Per un attimo mi chiesi se li stessi veramente aiutando. Poi capii che non si trattava di una scelta tra modi di vita diversi; per quella gente si trattava di scegliere tra l’agricoltura o l’estinzione. Certo, avrebbero dovuto pagare un prezzo salato per la sopravvivenza, ma se non lo avessero pagato sarebbero morti.

“Rientra anche questo nei piani di Ormazd?” mi domandai. “Il Radioso ha un piano? O gli preme soltanto salvarsi dal Tenebroso, costi quel che costi?” Di fronte all’espressione dubbiosa e concentrata di Dal, fui tentato di dirgli di lasciare perdere tutto quanto e continuare a vivere come aveva sempre fatto. Poi pensai al ragazzo morto per una banale infezione. Pensai a com’era magra e lacera quella gente quando vagava in cerca di selvaggina tirando avanti a stento. Ricordai che i loro anziani avevano un’età che nei secoli a venire sarebbe stata considerata ancora giovanile. Mi resi conto che il clan viveva costantemente rasentando l’estinzione. Ahriman non avrebbe faticato a spazzar via il genere umano.

— È vero, la caccia è sempre stata il vostro sistema di vita — dissi a Dal. — Un buon sistema di vita per te e il clan. Ma non è l’unico sistema di vita. Non è il migliore.

Non sembrava per niente convinto, ed era tormentato dall’incertezza. Dal era un uomo onesto e schietto. Non sapeva cosa credere, ed era troppo onesto per prendere una decisione prima di essere convinto fino in fondo.

— Ava vuole restare — borbottò — ma gli anziani dicono che non dobbiamo farlo.

Gli misi una mano sulla spalla.

— Parla al clan, a tutta la gente che è venuta nella valle. Digli quello che ti ho detto. Se vuoi, gli parlerò anch’io e gli spiegherò la crescita del grano. Gli spiriti dei vostri padri non si arrabbieranno con voi; saranno felici che abbiate trovato un sistema di vita migliore.

Dal sorrise esitante. — Credi davvero che saranno felici?

— Sì, ne sono sicuro.

Dal si alzò, flettendo le gambe per sgranchire i muscoli, e annuì.

— Parlerò ai clan. Gli dirò quello che mi hai detto.
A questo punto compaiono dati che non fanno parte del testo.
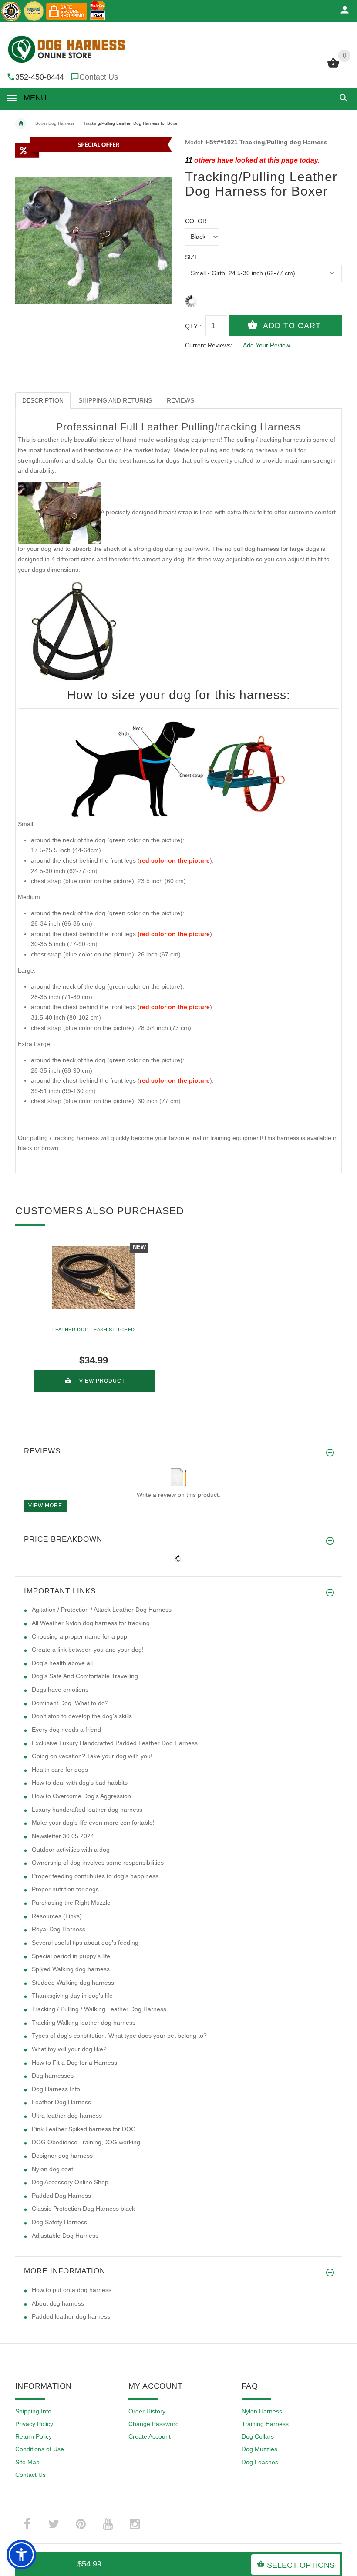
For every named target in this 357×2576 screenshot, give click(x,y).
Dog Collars (258, 2436)
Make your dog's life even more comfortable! (93, 1822)
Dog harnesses (53, 2075)
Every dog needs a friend (66, 1729)
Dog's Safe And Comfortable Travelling (85, 1676)
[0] (333, 66)
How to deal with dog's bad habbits (80, 1782)
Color (196, 220)
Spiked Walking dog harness (71, 1969)
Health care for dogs (60, 1769)
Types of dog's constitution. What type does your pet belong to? (119, 2035)
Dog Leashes (260, 2462)
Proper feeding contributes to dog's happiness (95, 1876)
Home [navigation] (21, 123)
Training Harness (265, 2423)
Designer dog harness (62, 2155)
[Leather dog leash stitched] (94, 1277)
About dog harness (58, 2303)
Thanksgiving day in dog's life (72, 1995)
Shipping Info (33, 2411)
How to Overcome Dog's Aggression (81, 1796)
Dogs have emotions (60, 1689)
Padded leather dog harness (71, 2316)
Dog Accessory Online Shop (70, 2182)
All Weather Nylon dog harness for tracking (91, 1623)
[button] (342, 98)
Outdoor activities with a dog (71, 1849)
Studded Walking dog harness (73, 1982)
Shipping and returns (115, 400)
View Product (102, 1381)
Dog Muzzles (259, 2449)
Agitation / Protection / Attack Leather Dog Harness (102, 1609)
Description (43, 400)
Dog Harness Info (56, 2089)
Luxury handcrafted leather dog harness (87, 1809)
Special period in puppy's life (71, 1956)
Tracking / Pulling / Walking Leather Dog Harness (99, 2009)
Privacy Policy (34, 2423)
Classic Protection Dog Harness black (83, 2208)
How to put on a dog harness (71, 2289)
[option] (93, 1320)
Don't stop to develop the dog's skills (82, 1716)
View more (45, 1506)
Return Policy (33, 2436)
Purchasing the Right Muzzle (71, 1902)
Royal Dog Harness (58, 1929)
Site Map (27, 2462)
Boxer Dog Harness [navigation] (54, 123)
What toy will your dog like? (69, 2049)
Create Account (149, 2436)
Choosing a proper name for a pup (79, 1636)
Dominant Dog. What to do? (70, 1703)
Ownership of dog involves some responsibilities (98, 1862)
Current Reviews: (208, 345)
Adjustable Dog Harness (65, 2235)
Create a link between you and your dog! (88, 1649)
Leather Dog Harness (61, 2102)
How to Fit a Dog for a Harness (74, 2062)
Si sentiva risollevato. Non avrebbe dovuto decidere. Avrebbe messo la decisione ai voti. Si era tolto di dosso un gran peso. O almeno, lo pensava.

Anche in quella semplice società neolitica, con meno di un centinaio di adulti, ci vollero tre giorni prima che Dal riuscisse a radunare tutti. Era affascinante vedere il funzionamento di una burocrazia primitiva. Ogni clan doveva discutere l’idea di quella riunione tra i suoi membri, e gli anziani esaminavano in modo mostruosamente dettagliato lo svolgimento delle riunioni di clan del passato, la posizione in cui doveva sedere il proprio clan rispetto agli altri, chi doveva occuparsi del fuoco, chi doveva parlare e in che ordine. Per quegli uomini rozzi, una riunione di clan era un evento eccezionale, un divertimento, oltre che un momento serio in cui prendere delle decisioni importanti. Tutti assaporavano i particolari organizzativi e il protocollo, eccitati perché finalmente avevano qualcosa di diverso da fare.

Infine i clan si radunarono attorno a un grande falò vicino alle capanne del Clan della Capra. Nelle prime ore della notte gli anziani raccontarono le loro storie più importanti, rievocando la storia e l’eminenza dei rispettivi clan con leggende cantilenate che tutti sapevano a memoria. Eppure tutti i partecipanti ascoltarono quei racconti di mostri ed eroi, di dei e di fanciulle, coraggio e astuzia, divertendosi apparentemente moltissimo… come una famiglia del ventesimo secolo che passasse una sera in casa davanti al televisore.

Finalmente, Dal presentò la proposta all’assemblea. Ormai l’oscurità era fitta, era notte fonda. Nonostante il falò, in cielo si vedevano le stelle che annunciavano l’autunno: la mia costellazione omonima stava sorgendo sopra l’orizzonte frastagliato, fissandomi. Era diversa dai miei ricordi di altre ere, facilmente riconoscibile, ma un po’ storta. E c’erano quattro stelle nella Cintura, invece che tre.